De facto, as finanças apenas sabem pela conservatória se a empresa entrou em liquidação ou se a liquidação terminou, pois são as únicas comunicações previstas no art. 14º, al. a), do RJDLEC. Não existe mecanismo de comunicação previsto no RJDLEC nem no Código do Registo Comercial (Cod.RC) para comunicar ao serviço de finanças decisões sobre a manutenção ou cessação da atividade corrente por via da conservatória ou do tribunal.

Neste contexto legal, uma empresa pode estar em liquidação e simultaneamente em atividade corrente38, acumulando responsabilidades para o AJ.

De facto, a cessação da atividade só pode ser feita das seguintes formas:

• O tribunal determina e comunica o encerramento da atividade, acionando o art. 65º, nº 3 do CIRE, ou

• O CC cumpre os procedimentos fiscais de encerramento da atividade comercial em IVA nos termos do art. 35º do CIVA, ou

• O AJ consegue promover a cessação da atividade nos termos do art. 119º do CIRC.

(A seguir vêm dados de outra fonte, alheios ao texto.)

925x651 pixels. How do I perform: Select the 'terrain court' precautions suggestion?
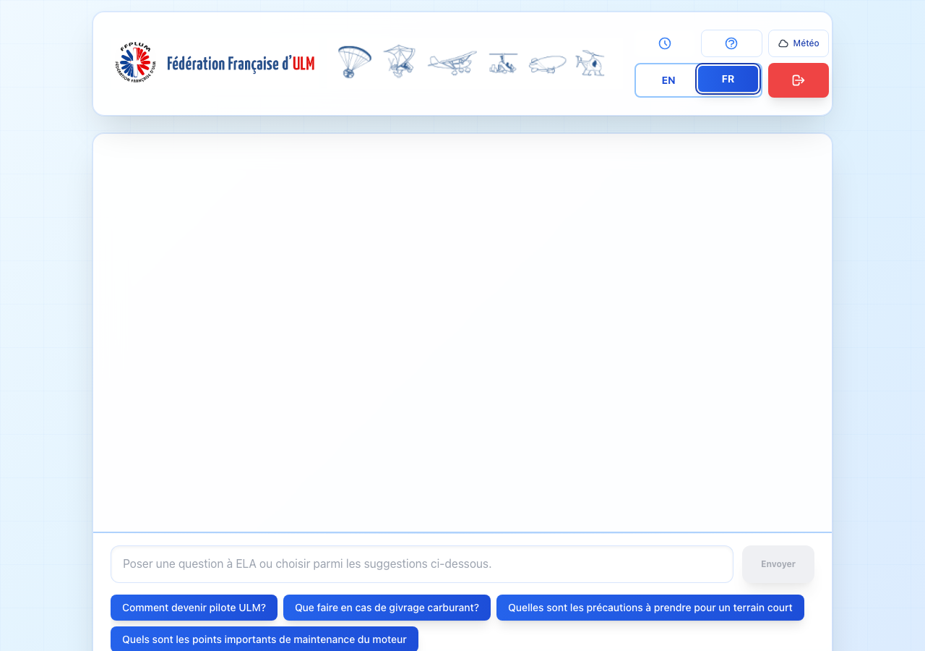pyautogui.click(x=650, y=608)

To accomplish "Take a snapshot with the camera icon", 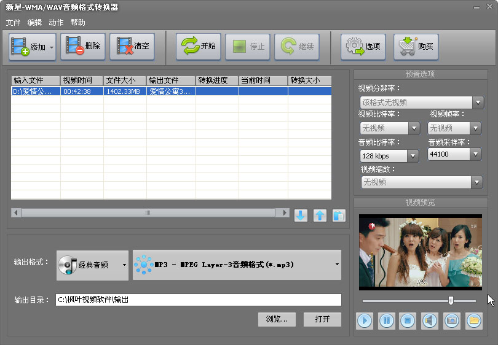I will tap(452, 320).
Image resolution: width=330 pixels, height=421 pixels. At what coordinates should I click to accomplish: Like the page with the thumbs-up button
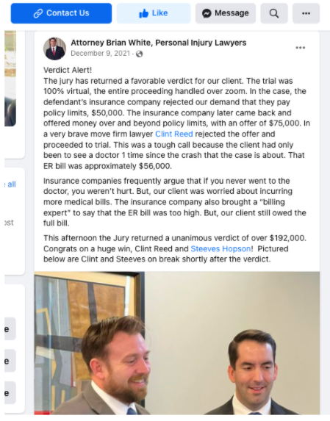[x=154, y=13]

Neste contexto, cabe ao AJ aferir se tem condições para manter a atividade corrente até à Assembleia de Credores, ou se será recomendável cessar a atividade corrente, pelo menos provisoriamente, e registar tal decisão no serviço de finanças. Para manter a atividade corrente dentro da legalidade fiscal será necessário que o AJ mantenha a contabilidade e todas as declarações contabilísticas e fiscais descritas no art. 117º do CIRC, mantendo, renovando ou contratando um CC nos termos do art. 102º, do CIRE, especialmente o seu nº 4.

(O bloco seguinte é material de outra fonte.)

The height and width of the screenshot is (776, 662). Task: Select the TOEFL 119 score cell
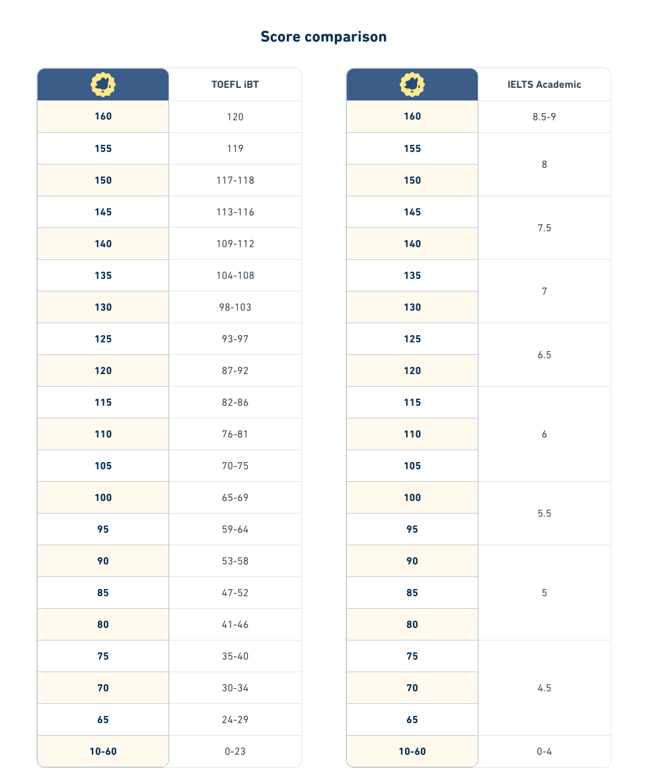[x=235, y=149]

38 Por exemplo, quando os credores decidem liquidar (vender) uma farmácia e simultaneamente manter a sua atividade

comercial corrente até ao trespasse do alvará do estabelecimento, por forma a evitar perder esse mesmo alvará. Quer o AJ concorde ou discorde da decisão dos credores, é esta a determinação que tem de implementar, com as consequentes responsabilidades fiscais.

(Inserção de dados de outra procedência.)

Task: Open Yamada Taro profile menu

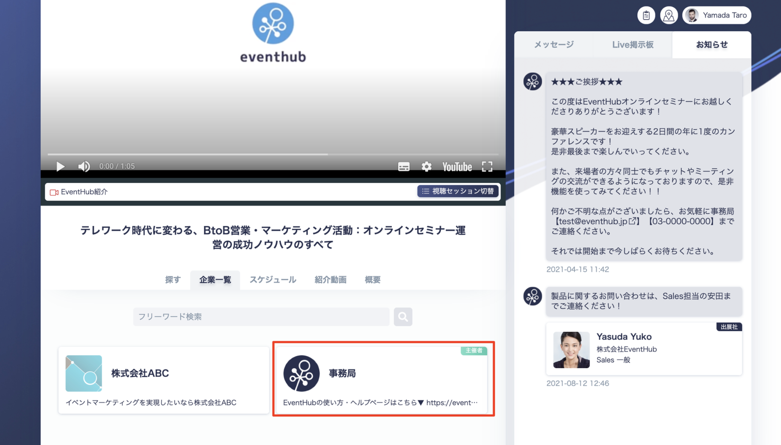Action: coord(717,15)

De facto, independentemente de se iniciar a liquidação, e principalmente durante a liquidação do ativo corrente (stocks, etc.), desde o início da insolvência até que o AJ registe a cessação da atividade comercial corrente nos moldes previstos nos art.s 35º do CIVA, 112.º do CIRS e 118.º do CIRC, mantêm-se as suas obrigações declarativas e fiscais, constantes do art. 117º, nº 10 do CIRC, plenas de responsabilidades, só terminando quando a AT for informada da cessação da atividade comercial corrente nos moldes previstos nos art.s 35º do CIVA, 112.º do CIRS e 118.º do CIRC.